Database API/Framework

(Sorry for the fake threading; I read this thread in the web archive and wanted to chime in.)

Helge Heß:

> 4. Coming from a diverse backend/server background, I’ve seen different lang+environments handle sql interfaces differently. Most have left it up to third party frameworks/ecosystems (ruby/node/python) but some like Golang provide at least a default SQL interface that driver authors can adapt to. I’m starting to lean towards the latter of the two but I’m by no means and expert on anything :). This probably needs more community engagement/proposal.

IMHO that sounds more like something the higher level frameworks (ORMs) should be concerned about (as they will define what they want to map from and how, and probably in pretty different ways). But maybe not. Personally I’d like to avoid something like JDBC as it provides little value at extra overhead.

As an example: if I have received a DispatchData from the socket containing a PG row values, I don’t want to first convert that to a JDBC or EOAdaptor record-Dictionary<Key,Any>> which is then mapped to a Customer.purchaseStatus enum. I would rather like to pass up that DispatchData to the highest level and only have it converted at the very last point and only if necessary - sometimes an ORM, but other times it may be just directly streamed into a different format, say JSON (in such cases you can often accomplish zero-copy).

> My hope is we can start writing some of the drivers in pure Swift and help all those frameworks/libs get better too.

Not sure a generic ‘driver' interface will help a lot here. I think you help most by providing a SwiftPQ library which can then be integrated by the ORMs/frameworks in a way which fits best.
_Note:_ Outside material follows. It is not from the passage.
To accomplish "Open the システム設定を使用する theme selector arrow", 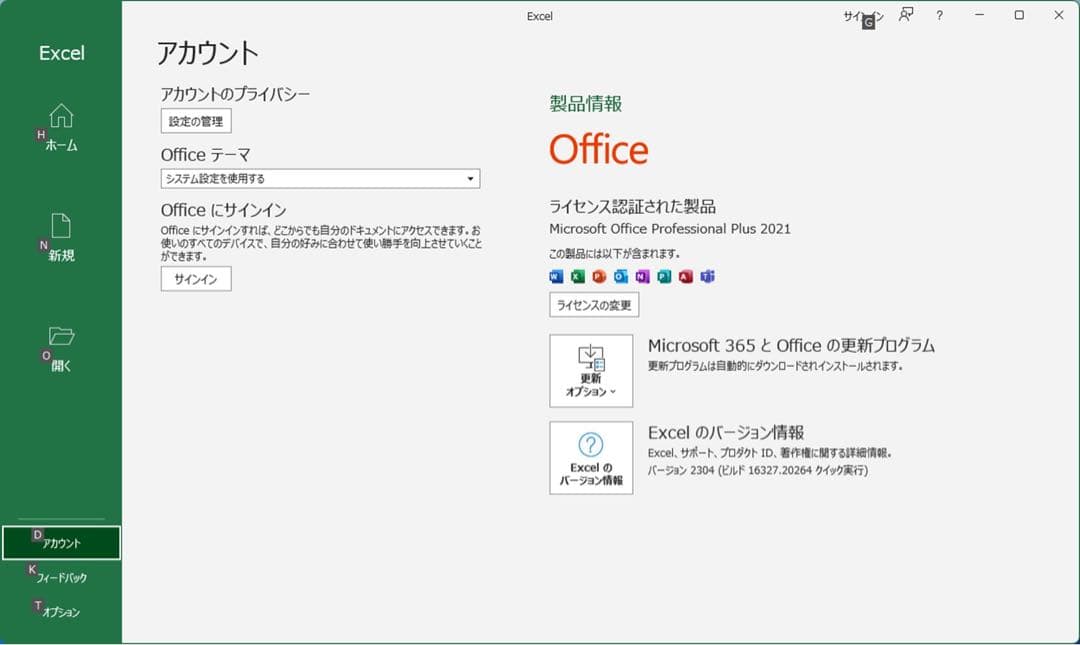I will tap(469, 178).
I think Perl has a good model we might want to pay attention to. Perl has a largely database-independent library called DBI (Database Interface) which basically just standardizes the interfaces to connect to databases, run queries, iterate through results, examine schemas, and so on. A system of plug-ins, called DBDs (Database Drivers), handle each individual database. Applications can either use DBI directly or through a library that functions as an ORM. (Most of these higher-level libraries are called DBI Extensions (DBIx), though this is just a convention.)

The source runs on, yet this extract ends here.